▸ **Your goal**
All that is wanted is the exact text of the lines below from the one with "Portfolio (65, 91)" through the one with "hier (166, 1267)", inclusive, minus any pictures.

▸ **Material provided**
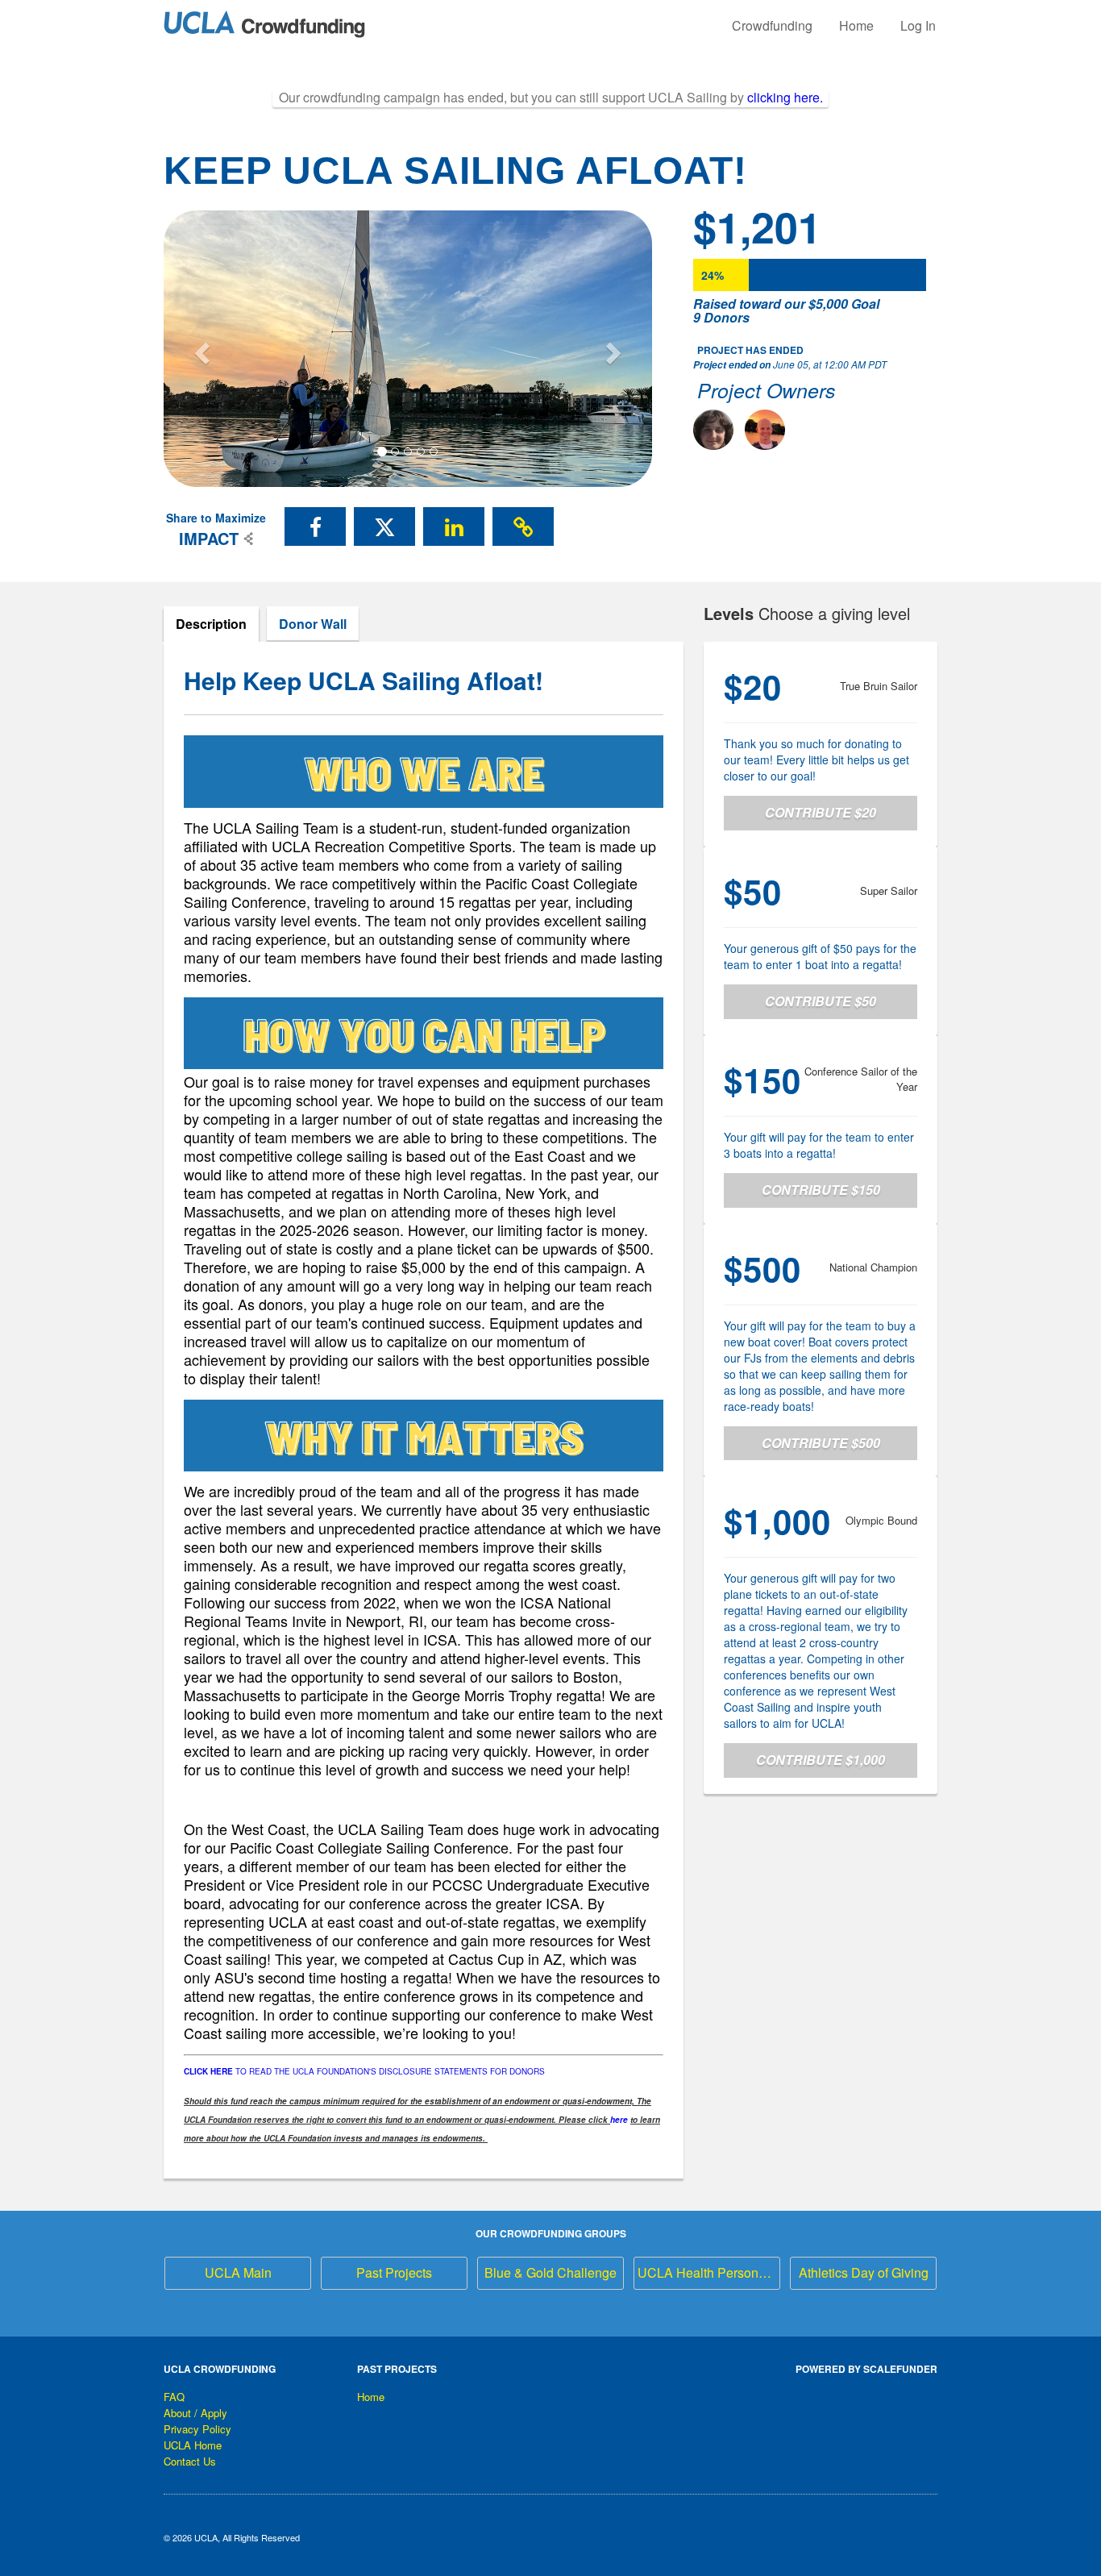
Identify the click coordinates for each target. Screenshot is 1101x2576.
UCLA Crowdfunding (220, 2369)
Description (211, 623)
...
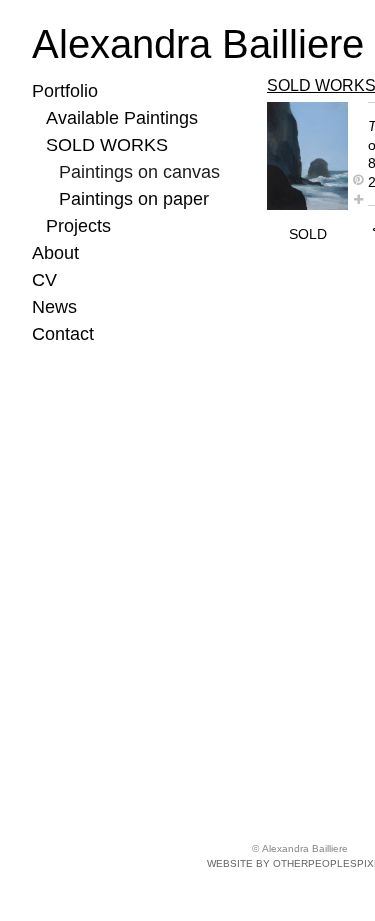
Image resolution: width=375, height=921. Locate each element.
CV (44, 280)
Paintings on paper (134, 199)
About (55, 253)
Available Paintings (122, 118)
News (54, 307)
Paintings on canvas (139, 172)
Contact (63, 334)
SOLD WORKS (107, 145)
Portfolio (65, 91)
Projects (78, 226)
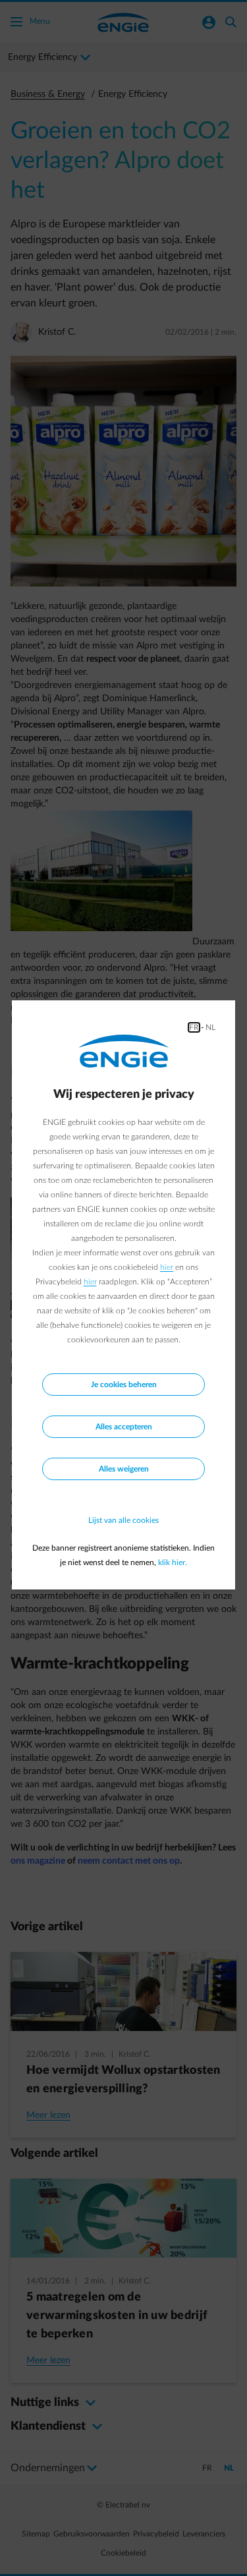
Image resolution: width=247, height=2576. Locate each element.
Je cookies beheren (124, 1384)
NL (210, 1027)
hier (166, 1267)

▸ **Result**
Portfolio (65, 91)
Projects (78, 226)
Image resolution: width=247, height=2576. Locate each element.
Je cookies beheren (124, 1384)
NL (210, 1027)
hier (166, 1267)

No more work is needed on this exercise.